**WHAT TO PRODUCE:** Render the records as a numbered list, from the first line through the line containing "coordinates (9, 161).", inclusive, and omit any blank lines.

**AVAILABLE RECORDS:**
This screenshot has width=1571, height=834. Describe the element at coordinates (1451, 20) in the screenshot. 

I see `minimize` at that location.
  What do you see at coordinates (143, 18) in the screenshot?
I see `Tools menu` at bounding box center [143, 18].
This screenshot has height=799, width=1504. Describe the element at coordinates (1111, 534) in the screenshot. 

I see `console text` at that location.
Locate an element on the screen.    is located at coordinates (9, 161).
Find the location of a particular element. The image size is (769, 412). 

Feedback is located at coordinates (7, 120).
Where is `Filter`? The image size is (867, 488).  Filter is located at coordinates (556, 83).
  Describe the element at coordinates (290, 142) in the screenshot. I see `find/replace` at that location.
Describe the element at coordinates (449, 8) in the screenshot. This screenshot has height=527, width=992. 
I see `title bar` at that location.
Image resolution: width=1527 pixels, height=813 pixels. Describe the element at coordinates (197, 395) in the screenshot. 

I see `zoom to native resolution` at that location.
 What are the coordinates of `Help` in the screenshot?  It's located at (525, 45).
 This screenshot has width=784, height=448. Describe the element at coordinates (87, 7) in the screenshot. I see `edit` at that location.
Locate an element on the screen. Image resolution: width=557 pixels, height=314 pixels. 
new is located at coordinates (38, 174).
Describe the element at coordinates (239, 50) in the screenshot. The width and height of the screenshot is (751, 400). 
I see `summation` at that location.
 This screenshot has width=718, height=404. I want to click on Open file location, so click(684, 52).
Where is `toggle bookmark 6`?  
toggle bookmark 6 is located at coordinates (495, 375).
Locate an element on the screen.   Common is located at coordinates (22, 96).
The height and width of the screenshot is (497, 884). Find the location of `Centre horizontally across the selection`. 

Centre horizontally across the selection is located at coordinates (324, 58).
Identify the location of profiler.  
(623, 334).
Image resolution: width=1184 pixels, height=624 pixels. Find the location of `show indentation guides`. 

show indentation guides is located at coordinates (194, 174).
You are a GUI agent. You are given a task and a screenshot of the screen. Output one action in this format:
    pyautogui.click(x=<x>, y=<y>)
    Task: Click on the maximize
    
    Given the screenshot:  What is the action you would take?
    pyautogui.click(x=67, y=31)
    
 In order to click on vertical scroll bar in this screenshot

**SOLUTION TO THIS PROBLEM:**
1. This screenshot has width=1571, height=834. Describe the element at coordinates (1451, 20) in the screenshot. 
2. I see `minimize` at that location.
3.   What do you see at coordinates (143, 18) in the screenshot?
4. I see `Tools menu` at bounding box center [143, 18].
5. This screenshot has height=799, width=1504. Describe the element at coordinates (1111, 534) in the screenshot. 
6. I see `console text` at that location.
7. Locate an element on the screen.    is located at coordinates (9, 161).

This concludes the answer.